Within the listing below, count the lines that have the string "Justified". Answer with that number only.

*** Given data

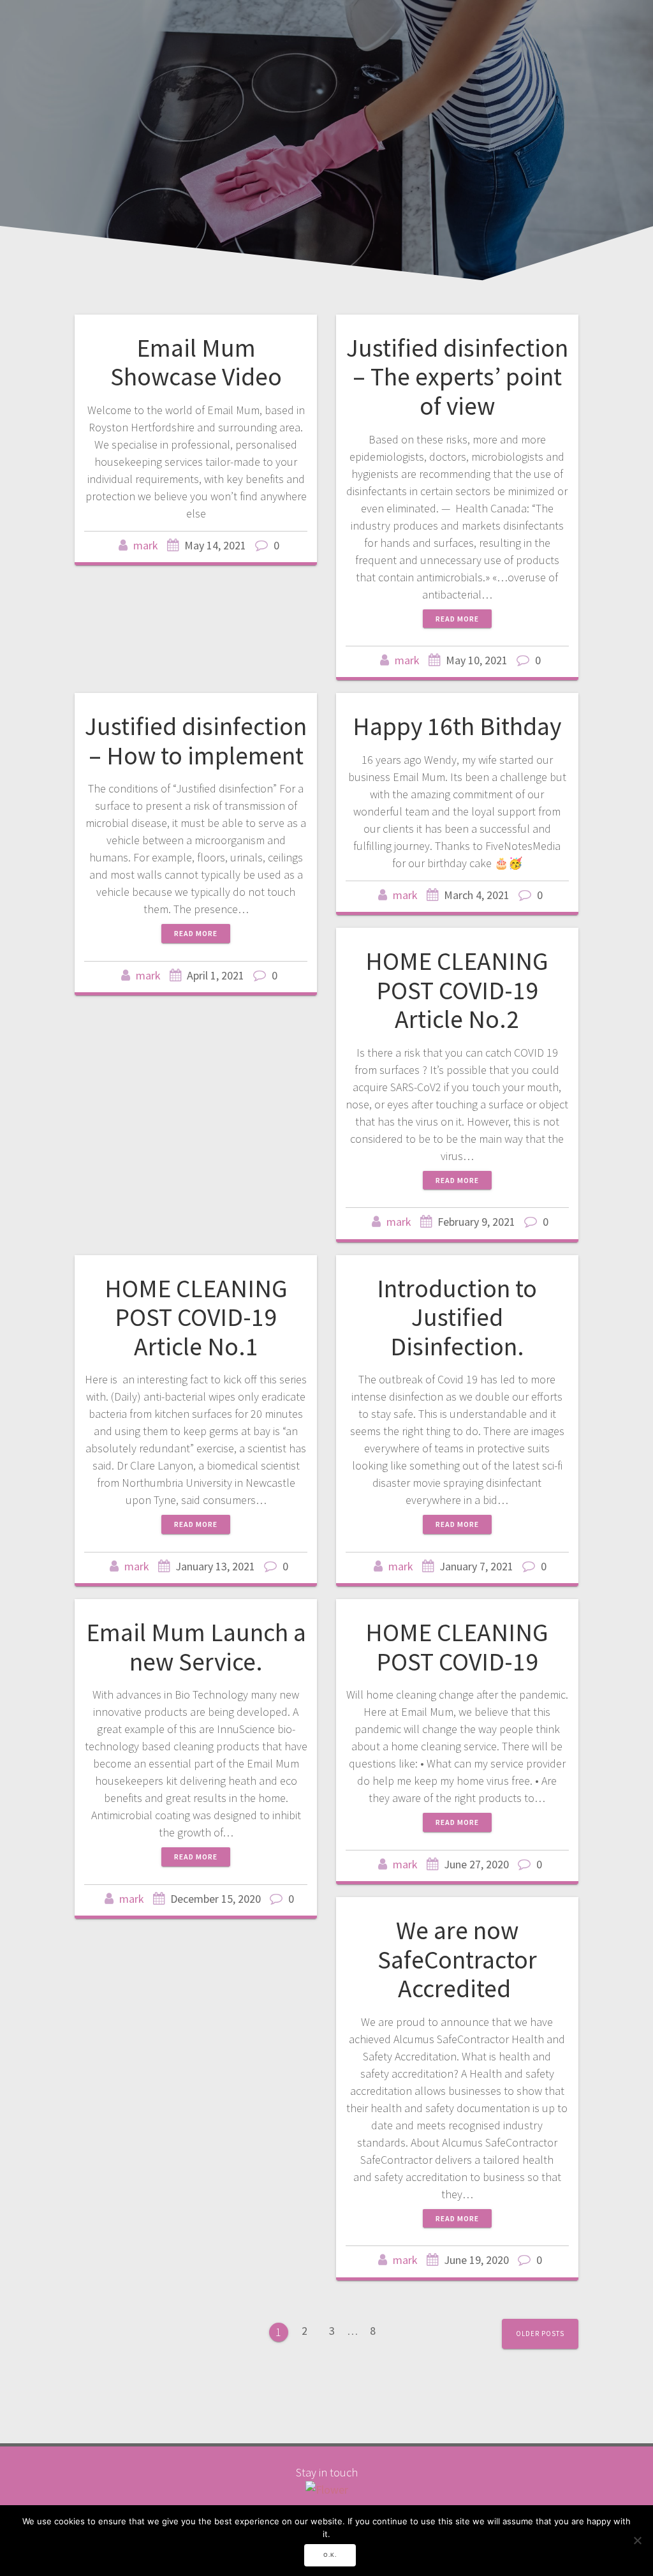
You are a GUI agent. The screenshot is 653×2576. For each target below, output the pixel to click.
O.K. (330, 2555)
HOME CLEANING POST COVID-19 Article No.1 (196, 1317)
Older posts (540, 2333)
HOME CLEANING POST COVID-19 (456, 1647)
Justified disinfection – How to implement (196, 740)
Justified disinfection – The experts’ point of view (457, 377)
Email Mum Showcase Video (196, 362)
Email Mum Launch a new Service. (196, 1647)
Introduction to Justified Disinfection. (457, 1317)
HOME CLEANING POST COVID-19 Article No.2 (456, 990)
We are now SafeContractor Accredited (457, 1959)
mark (145, 545)
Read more (457, 618)
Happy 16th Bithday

******

*Task result*.
3